TIMSK=0x40; #asm("sei")
In the main cycle, a constant poll of the setpoint switches (according to the algorithm in the description of the circuit) occurs with the use of delays of 30 ms for correctness and stability of operation. By setting PORTB.5 to “0” (getAD = 0), we prepare the first switch. His conclusions are connected to port D MK to pins 6, 5, 4, 3. The direction is from junior to senior. That is, the low-order bit of the switch is connected to the relatively low-order bit (bit 3) of port D of the MC. Therefore, in order to receive information from the DK MK port about the position of the first switch, it is necessary to make a bitwise shift to the right by three positions (PIND >> 3), invert the received bits with the operation “~” (since the information will arrive at “0”, according to the diagram) and reset unnecessary high four bits of the resulting 8-bit value. The last operation is done by a logical bitwise multiplication of the result by the number 15 (00001111 in the binary representation). After this operation, variable A will be assigned the position value of the first switch. Next, the first switch is turned off, and the second and third are prepared. The value from the second switch to variable B is removed from port B of the MK in the same way, but without a shift operation, since the terminals of this switch are connected to the youngest pins of port B of the MK and also with the same direction. The information from the third switch to variable C is removed in the same way as from the first. After this, the second and third switches (getBC = 1) are “closed” and the set value (the number of tenths of minutes) from the three switches is calculated into the variable t.

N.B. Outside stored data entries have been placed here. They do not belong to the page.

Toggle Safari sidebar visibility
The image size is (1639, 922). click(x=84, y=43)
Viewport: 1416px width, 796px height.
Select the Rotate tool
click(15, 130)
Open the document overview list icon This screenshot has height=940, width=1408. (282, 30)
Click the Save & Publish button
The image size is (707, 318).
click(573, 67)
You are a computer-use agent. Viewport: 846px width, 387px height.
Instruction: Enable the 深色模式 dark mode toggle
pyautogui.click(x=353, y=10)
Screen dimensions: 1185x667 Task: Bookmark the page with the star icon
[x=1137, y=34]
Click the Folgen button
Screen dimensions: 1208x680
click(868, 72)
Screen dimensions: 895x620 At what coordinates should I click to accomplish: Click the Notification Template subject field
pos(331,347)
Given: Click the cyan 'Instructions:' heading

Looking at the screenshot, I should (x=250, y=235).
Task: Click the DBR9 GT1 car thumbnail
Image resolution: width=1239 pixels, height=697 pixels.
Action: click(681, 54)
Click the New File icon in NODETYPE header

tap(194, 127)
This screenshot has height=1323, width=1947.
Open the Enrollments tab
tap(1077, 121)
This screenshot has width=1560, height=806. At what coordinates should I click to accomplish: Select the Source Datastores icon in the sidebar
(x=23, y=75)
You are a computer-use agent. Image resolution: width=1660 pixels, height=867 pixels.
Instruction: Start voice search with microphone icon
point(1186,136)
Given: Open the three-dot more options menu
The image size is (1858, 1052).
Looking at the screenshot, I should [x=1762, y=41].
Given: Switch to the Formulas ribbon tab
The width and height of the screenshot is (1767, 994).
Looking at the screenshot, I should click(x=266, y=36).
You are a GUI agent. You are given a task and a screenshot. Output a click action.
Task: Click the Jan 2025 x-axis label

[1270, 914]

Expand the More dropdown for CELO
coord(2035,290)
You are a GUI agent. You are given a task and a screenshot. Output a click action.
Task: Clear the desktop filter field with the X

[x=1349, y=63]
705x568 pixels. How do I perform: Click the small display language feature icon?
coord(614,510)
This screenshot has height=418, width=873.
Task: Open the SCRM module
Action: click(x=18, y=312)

while(1){ delay_ms(30); getAD=0; delay_ms(30); A=(~(PIND>>3)&15); delay_ms(30); getAD=1; getBC=0; delay_ms(30); B=(~PINB)&15; C=(~(PIND>>3)&15); delay_ms(30); getBC=1; t=100*A+10*B+C; } }
The comparison of this variable and the analogous real-time variable i occurs in the interrupt function.
interrupt [TIM1_COMPA] void timer1_compa_isr(void){ i+=1; if(i>=t){ RL=0; }else{ RL=1; } TCNT1H=0x00; TCNT1L=0x00; }
If the last variable exceeds the value to be set, the execution relay will be activated by “0” (RL = 0). Moreover, it will turn off if at the same time setting the switches with a value greater than that of the variable i. In the same interrupt function, the variable i is increased by 1 and the timer is reset to 0.
FUSE bits were written off from the MK and left unchanged. I analyzed them, everything is fine there.